** Extracted text **
(begin)
# easy spiders



## susan from creepy hollow (Aug 15, 2008)

then put a dab of hot glue onto the other end of the toothpick








and attach the large styrofoam ball








press them firmly together until you feel the glue take hold








using the scissors, cut the pipecleaners in two (i don't have a pic of this step)
and then use the pointed end of the chopstick to poke 4 holes on one side of the spiders body, about an inch deep


----------



## susan from creepy hollow (Aug 15, 2008)

fill each of the leg holes with hot glue








and insert one of the halved pipecleaners








when that glue firms, do the other side the same way








a little creative bending, and they are basic spider shapes:


----------



## susan from creepy hollow (Aug 15, 2008)

the spiders have to be able to hang in the haunted trail, so i found some cup hooks i had from another project. they were brass colored, so i dusted them flat black








add a bead of hot glue to the threads on the pinched shut flat black cup hooks








then screw them into the spiders' heinies








i put a bead of hot glue around the hooks to hold it firmer.

this is a continuing project, so look for an update when i get them finished.


----------



## Terra (Sep 23, 2007)

Those are so cool and thanks for putting the tutorial together. But, there would be NO WAY I'd ever walk through your spider area. Eeek!


----------



## Guest (Jul 23, 2009)

love that, susan!! lokks great!!


----------



## The Pod (May 19, 2008)

Spiders, spiders everywhere........ I feel at home.


----------



## alucard (Dec 1, 2008)

Cool spiders, but I just have to ask if the spray paint ate into the foam balls?


----------



## kprimm (Apr 3, 2009)

Great job on the spiders and the how-to. Thats the way to do it...when you dont have, just go build it.


----------



## susan from creepy hollow (Aug 15, 2008)

alucard said:


> Cool spiders, but I just have to ask if the spray paint ate into the foam balls?


no, the spray paint was for the cup hooks that they hang by.


----------



## susan from creepy hollow (Aug 15, 2008)

*time to make them look fuzzy!*

i don't know about y'all, but fuzzy spiders are the scariest to me, so mine are gonna be fuzzy!

i used the How To Haunt Your House moss method, dryer lint, acrylic craft paint and white glue to create their fuzz.

my popcorn bowl will never be the same! 

put a good-sized puff of dryer lint into the bowl, add acrylic craft paint and a dollop of white glue. 










mix it up well










and apply to the spider, pressing it down firmly.










i find it's best to do half of each spider one day, and the other half the next-it's less messy that way. use some string to hang them by their cup hooks to dry overnight.

more to come!


----------



## The Pod (May 19, 2008)

A nice use for dryer lint! And to think I've been throwing this stuff out all these years! I could of have built Spiega by now!


----------



## AmFatallyYours (Apr 8, 2009)

That is a really good idea! I'm having a spider lair and this would be a good way to fill it up.
(end)
** Task objective **
Copy word for word the passage of the easy spiders thread starting with "i find it's" and going on through "to dry overnight.".

** Raw data **
(begin)
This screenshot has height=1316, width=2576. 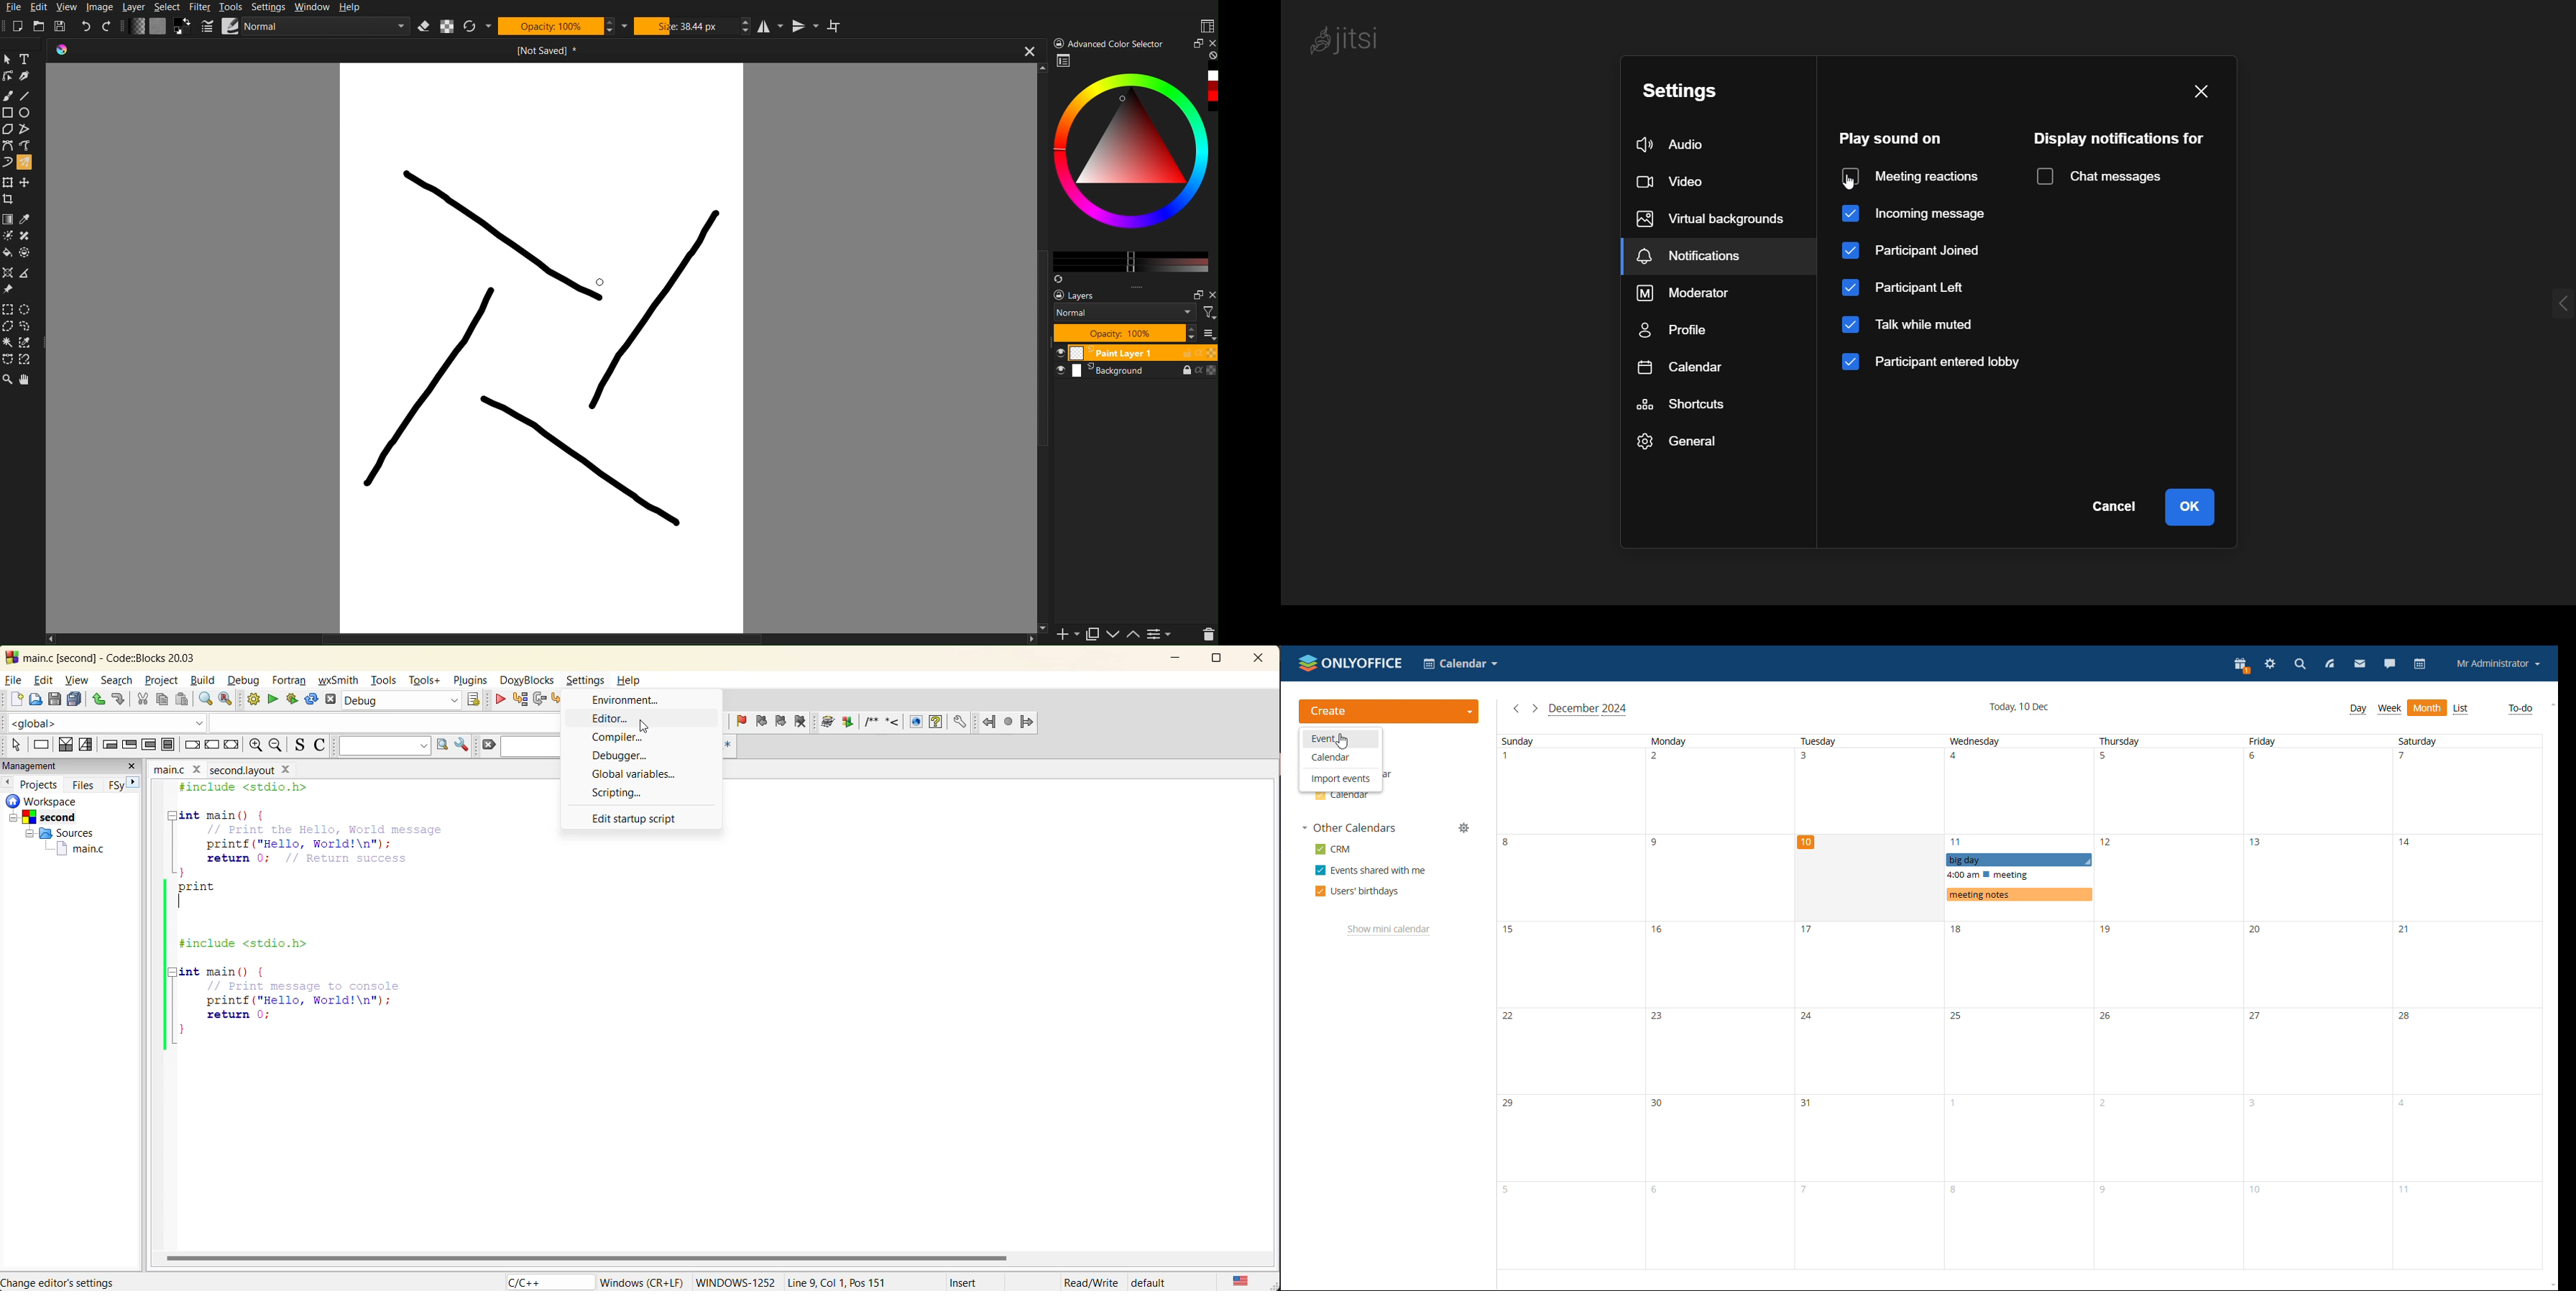 I want to click on Erase, so click(x=425, y=27).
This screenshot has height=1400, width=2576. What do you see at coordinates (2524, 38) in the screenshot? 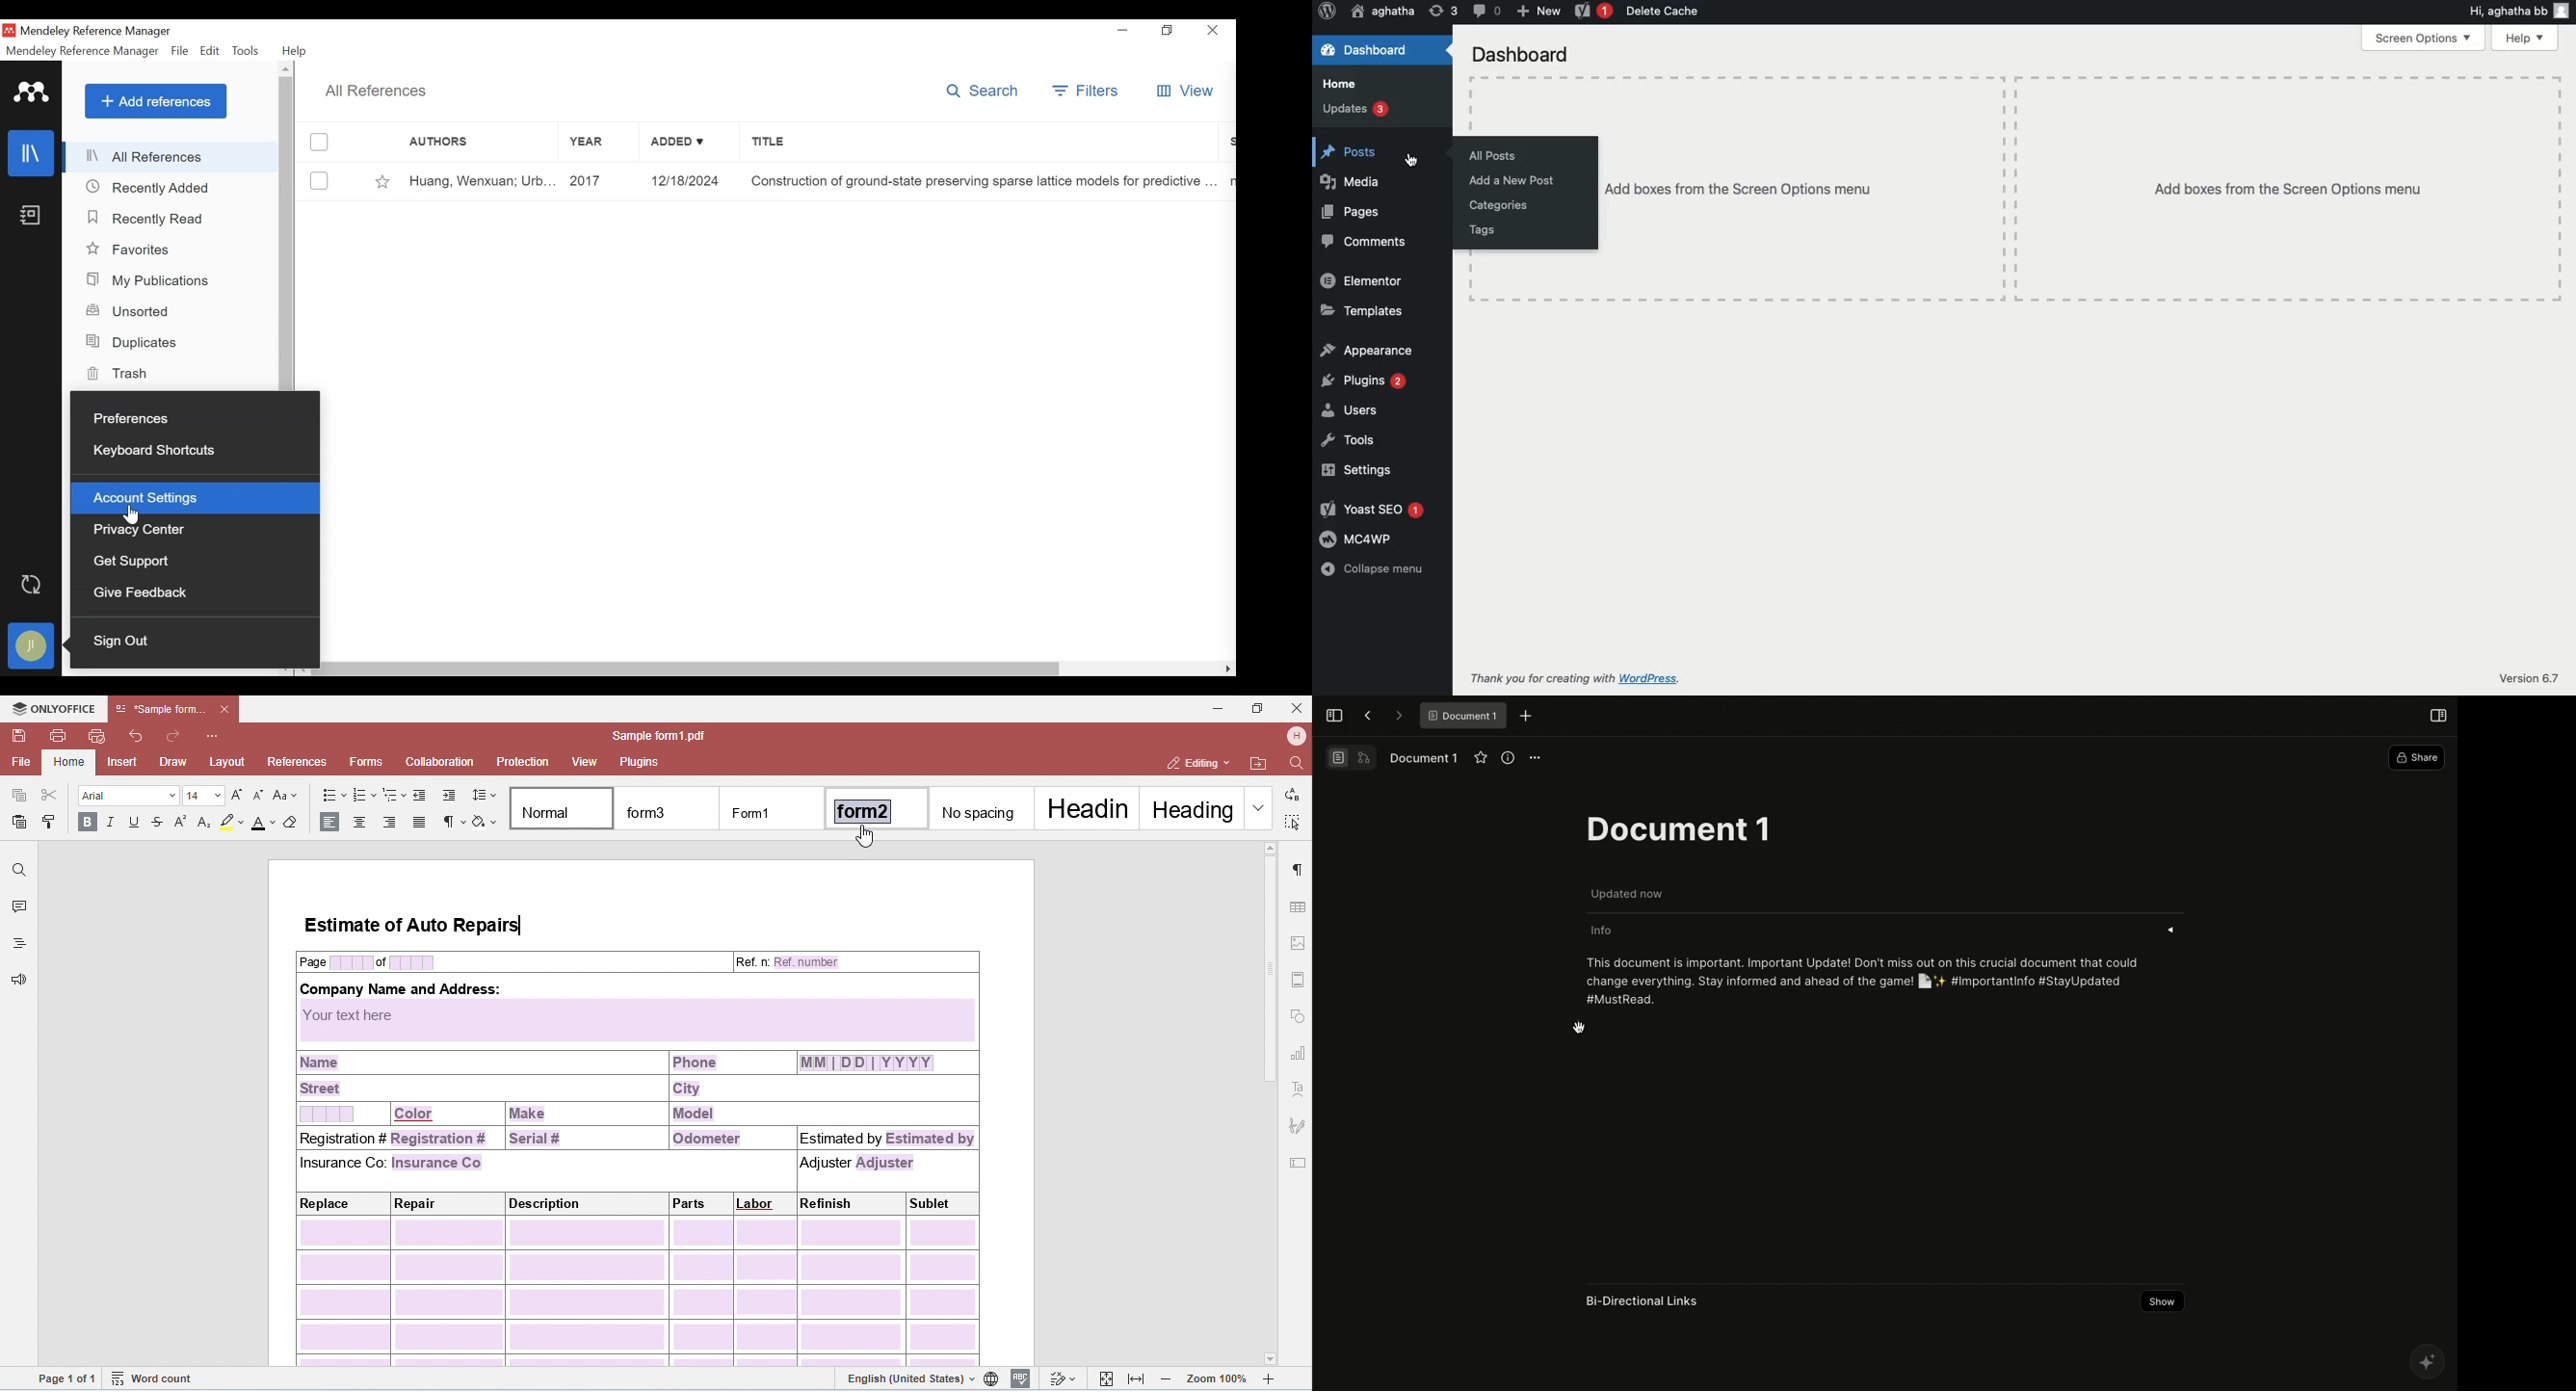
I see `Help` at bounding box center [2524, 38].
(end)
** Solution to the problem **
i find it's best to do half of each spider one day, and the other half the next-it's less messy that way. use some string to hang them by their cup hooks to dry overnight.